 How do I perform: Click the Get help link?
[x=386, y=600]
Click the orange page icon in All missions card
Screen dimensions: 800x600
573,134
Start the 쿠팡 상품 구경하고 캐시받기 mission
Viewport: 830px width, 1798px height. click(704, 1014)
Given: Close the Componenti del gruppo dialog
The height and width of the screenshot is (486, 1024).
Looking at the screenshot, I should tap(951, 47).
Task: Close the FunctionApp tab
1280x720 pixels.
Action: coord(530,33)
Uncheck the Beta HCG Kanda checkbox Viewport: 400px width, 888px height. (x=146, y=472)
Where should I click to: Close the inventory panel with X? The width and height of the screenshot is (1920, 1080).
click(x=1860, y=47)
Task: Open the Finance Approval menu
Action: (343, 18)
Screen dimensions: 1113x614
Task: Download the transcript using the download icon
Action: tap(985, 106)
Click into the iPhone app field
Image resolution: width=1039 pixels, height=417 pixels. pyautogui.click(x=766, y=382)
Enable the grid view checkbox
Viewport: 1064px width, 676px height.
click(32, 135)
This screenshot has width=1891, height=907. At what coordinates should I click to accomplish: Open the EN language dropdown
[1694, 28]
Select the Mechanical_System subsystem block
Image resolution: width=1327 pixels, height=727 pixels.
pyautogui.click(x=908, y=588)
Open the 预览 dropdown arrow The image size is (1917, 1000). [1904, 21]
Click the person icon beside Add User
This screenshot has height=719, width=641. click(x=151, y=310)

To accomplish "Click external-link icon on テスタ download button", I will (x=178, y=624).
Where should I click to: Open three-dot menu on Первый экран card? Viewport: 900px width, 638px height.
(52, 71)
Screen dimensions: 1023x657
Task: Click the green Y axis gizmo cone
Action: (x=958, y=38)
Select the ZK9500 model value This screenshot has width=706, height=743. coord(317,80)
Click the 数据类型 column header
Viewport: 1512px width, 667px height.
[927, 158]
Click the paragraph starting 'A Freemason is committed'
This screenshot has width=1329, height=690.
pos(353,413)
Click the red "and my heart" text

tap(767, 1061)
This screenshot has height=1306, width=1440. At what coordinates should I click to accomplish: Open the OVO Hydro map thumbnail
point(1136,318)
########
Exercise instructions> From the first line to the last, retype the records exactly.

Answer section>
 How do I perform: Click the Get help link?
[x=386, y=600]
Click the orange page icon in All missions card
Screen dimensions: 800x600
573,134
Start the 쿠팡 상품 구경하고 캐시받기 mission
Viewport: 830px width, 1798px height. click(704, 1014)
Given: Close the Componenti del gruppo dialog
The height and width of the screenshot is (486, 1024).
Looking at the screenshot, I should tap(951, 47).
Task: Close the FunctionApp tab
1280x720 pixels.
Action: coord(530,33)
Uncheck the Beta HCG Kanda checkbox Viewport: 400px width, 888px height. (x=146, y=472)
Where should I click to: Close the inventory panel with X? The width and height of the screenshot is (1920, 1080).
click(x=1860, y=47)
Task: Open the Finance Approval menu
Action: (343, 18)
Screen dimensions: 1113x614
Task: Download the transcript using the download icon
Action: tap(985, 106)
Click into the iPhone app field
Image resolution: width=1039 pixels, height=417 pixels. pyautogui.click(x=766, y=382)
Enable the grid view checkbox
Viewport: 1064px width, 676px height.
click(32, 135)
This screenshot has width=1891, height=907. At what coordinates should I click to accomplish: Open the EN language dropdown
[1694, 28]
Select the Mechanical_System subsystem block
Image resolution: width=1327 pixels, height=727 pixels.
pyautogui.click(x=908, y=588)
Open the 预览 dropdown arrow The image size is (1917, 1000). [1904, 21]
Click the person icon beside Add User
This screenshot has height=719, width=641. click(x=151, y=310)

To accomplish "Click external-link icon on テスタ download button", I will (x=178, y=624).
Where should I click to: Open three-dot menu on Первый экран card? Viewport: 900px width, 638px height.
(52, 71)
Screen dimensions: 1023x657
Task: Click the green Y axis gizmo cone
Action: (x=958, y=38)
Select the ZK9500 model value This screenshot has width=706, height=743. coord(317,80)
Click the 数据类型 column header
Viewport: 1512px width, 667px height.
[927, 158]
Click the paragraph starting 'A Freemason is committed'
This screenshot has width=1329, height=690.
pos(353,413)
Click the red "and my heart" text

tap(767, 1061)
This screenshot has height=1306, width=1440. At what coordinates should I click to accomplish: Open the OVO Hydro map thumbnail
point(1136,318)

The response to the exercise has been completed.